■ WORK TO COMPLETE: Put the lines from the one containing "Given: Select ruler" through the end of the records, both included, into a numbered list, omitting blank lines.

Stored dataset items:
○ ○ ○ ○
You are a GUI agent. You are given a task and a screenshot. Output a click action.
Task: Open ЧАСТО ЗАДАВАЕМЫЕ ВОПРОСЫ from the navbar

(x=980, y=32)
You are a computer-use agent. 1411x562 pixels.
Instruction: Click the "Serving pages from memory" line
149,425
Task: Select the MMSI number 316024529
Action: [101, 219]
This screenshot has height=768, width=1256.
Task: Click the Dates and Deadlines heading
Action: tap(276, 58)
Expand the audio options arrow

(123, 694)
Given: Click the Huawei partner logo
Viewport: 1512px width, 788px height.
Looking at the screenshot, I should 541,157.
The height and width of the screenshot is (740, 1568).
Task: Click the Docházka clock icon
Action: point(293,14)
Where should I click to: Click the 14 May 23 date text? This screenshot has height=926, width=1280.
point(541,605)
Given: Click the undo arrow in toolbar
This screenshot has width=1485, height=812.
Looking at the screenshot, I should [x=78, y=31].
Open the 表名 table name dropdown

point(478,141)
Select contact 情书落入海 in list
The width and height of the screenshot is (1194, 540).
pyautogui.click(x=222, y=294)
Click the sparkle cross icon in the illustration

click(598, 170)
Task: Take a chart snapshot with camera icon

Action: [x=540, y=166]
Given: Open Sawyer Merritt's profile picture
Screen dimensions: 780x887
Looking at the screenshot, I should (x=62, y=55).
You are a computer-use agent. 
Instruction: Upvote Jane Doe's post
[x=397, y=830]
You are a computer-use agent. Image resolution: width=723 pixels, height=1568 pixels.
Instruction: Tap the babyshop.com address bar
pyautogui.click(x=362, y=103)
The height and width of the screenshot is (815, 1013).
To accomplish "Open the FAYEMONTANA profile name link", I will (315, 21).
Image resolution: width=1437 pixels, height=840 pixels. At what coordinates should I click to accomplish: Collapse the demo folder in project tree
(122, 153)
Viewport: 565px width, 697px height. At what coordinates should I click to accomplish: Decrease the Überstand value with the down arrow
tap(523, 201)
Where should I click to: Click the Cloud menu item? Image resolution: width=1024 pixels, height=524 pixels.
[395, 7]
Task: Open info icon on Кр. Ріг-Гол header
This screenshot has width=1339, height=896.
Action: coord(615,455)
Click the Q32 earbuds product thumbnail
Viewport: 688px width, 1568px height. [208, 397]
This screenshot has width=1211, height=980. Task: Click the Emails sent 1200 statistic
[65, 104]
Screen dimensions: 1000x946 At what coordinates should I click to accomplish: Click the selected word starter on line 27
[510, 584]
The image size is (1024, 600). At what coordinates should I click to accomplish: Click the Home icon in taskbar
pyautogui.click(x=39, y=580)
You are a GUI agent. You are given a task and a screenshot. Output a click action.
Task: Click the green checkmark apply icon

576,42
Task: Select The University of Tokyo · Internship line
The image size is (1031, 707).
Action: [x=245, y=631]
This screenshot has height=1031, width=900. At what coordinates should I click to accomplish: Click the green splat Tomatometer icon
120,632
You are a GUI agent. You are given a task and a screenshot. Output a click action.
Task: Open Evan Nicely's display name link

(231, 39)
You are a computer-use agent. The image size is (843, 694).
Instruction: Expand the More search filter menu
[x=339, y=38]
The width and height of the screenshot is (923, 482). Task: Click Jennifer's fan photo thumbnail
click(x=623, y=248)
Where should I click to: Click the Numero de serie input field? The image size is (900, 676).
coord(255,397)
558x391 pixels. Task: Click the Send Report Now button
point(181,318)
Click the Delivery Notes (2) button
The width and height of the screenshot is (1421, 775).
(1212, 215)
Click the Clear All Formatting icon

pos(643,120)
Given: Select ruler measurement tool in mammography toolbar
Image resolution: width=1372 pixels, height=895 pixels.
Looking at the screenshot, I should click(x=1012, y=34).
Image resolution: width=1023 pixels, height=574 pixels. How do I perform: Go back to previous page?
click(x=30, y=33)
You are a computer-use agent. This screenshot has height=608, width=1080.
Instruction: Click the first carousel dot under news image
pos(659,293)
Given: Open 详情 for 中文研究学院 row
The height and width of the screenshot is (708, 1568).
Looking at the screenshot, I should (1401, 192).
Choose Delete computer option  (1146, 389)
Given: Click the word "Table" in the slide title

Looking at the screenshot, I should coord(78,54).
○ ○ ○ ○
■ SOLVED EXERCISE:
1. Given: Select ruler measurement tool in mammography toolbar
2. Image resolution: width=1372 pixels, height=895 pixels.
3. Looking at the screenshot, I should click(x=1012, y=34).
4. Image resolution: width=1023 pixels, height=574 pixels. How do I perform: Go back to previous page?
5. click(x=30, y=33)
6. You are a computer-use agent. This screenshot has height=608, width=1080.
7. Instruction: Click the first carousel dot under news image
8. pos(659,293)
9. Given: Open 详情 for 中文研究学院 row
10. The height and width of the screenshot is (708, 1568).
11. Looking at the screenshot, I should (1401, 192).
12. Choose Delete computer option  (1146, 389)
13. Given: Click the word "Table" in the slide title
14. Looking at the screenshot, I should coord(78,54).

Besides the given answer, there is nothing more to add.